One of the leaders I interviewed for my research described the relationship between this potential ecclesial life in the youth groups and the wider life of the church locally as ‘an interweaving thing’. The phrase grabbed me as a helpful way to encapsulate what I was beginning to discern – that this activity of Christian work with young people was able to create spaces which formed and sustained Christian faith in community and as such had the potential of ecclesial life, yet this ecclesial identity was ambiguous and needed to be in relationship to the more formal structures of local churches. Furthermore, though the experience of church for the young people and leaders was richer for the interaction of these ambiguous, potential ecclesial spaces and the more formal expressions of church normally expressed in congregational life. With a realisation that ‘the Church’ is not contained fully in either. An interweaving ecclesiology then values the dynamic interaction of various activities, groups, meetings, and relationships that makes up Christian community, and therefore the church, for any individual, and I would suggest in any parish -recognising and living within the tension between the margins and centre of church life.

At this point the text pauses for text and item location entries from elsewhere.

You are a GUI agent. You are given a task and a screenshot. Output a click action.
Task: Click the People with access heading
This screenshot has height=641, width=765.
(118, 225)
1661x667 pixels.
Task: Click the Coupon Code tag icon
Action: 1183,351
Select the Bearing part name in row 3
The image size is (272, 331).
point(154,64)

The usefulness of this as an approach for the whole church in mission is seen in how it helps to hold in ecclesiological tension the way the Church finds its identity and vocation in the person and work of Jesus Christ. This Christological foundation for the church is both in the sacramental events of Eucharist and baptism as the church gathers, and in the way the church must ‘walk in the world as Jesus walked the land’,[4] embodying its pilgrim life. Taking this a step further Stephen Pickard posits that the ‘effectiveness’ of the sacramental life of the church is discerned not only in the moments of inward celebration but rather in the ‘ongoing transformations of societal life, in which the body of Christ lives and moves and has it being’.[5]

The ecclesial imagination of Christian work with young people holds these inward and outward dynamics in the life of the church in tension, embracing the marginal ambiguity of the outward ministry to young people as well as the importance of the wider life of the church. My question and challenge is whether the often polarized debates between those longing for more creativity in pioneering new forms of the church and those calling for the parish to be saved might be brought to a more mutual understanding within a vision for an interweaving ecclesiology? Such a vision embraces the vital role of pioneers on the margins of church life, creatively seeking to follow the Holy Spirit into the ambiguity of new potential ecclesial spaces, whilst also acknowledging the significance of the loyal gathered parish congregation, as both inhabit the sacramentality of ecclesial existence. Committing to relationship together and celebrating the part the other plays in the Body of Christ could help the beautiful tapestry of God’s church be continually woven in and for the world. This might, perhaps, help the idea of a mixed ecology to flourish and become the norm, embracing all the glorious variety of expressions of ecclesial life as vital to the diverse yet one Church participating in the mission of God. I firmly believe that the Church can be more fully the Church as we embrace an ecclesiology that can hold these things together. And my hope is An Interweaving Ecclesiology might in some way serve this cause.

 

Mark Scanlan is a lecturer in Theology and Youth Ministry at St Mellitus College, London

An Interweaving Ecclesiology is available now via our website at a special launch discount

 

 

[1] Archbishop Stephen Cottrell, ‘Vision and Strategy Update’, General Synod November 2021 paper (available here: https://www.churchofengland.org/sites/default/files/2021-10/GS%202238%20Vision%20and%20Strategy%20Update.pdf)

[2] Ibid, p 2

[3] See https://www.urbansaints.org/history

[4] Julie Gittoes, "Where Is the Kingdom," in Generous Ecclesiology: Church, World and the Kingdom of God, ed. Julie Gittoes, Brutus Green, and James Heard (London: SCM Press, 2013), p. 100

[5] Stephen Pickard, Seeking the Church: An Introduction to Ecclesiology (London: SCM Press, 2012), p. 201.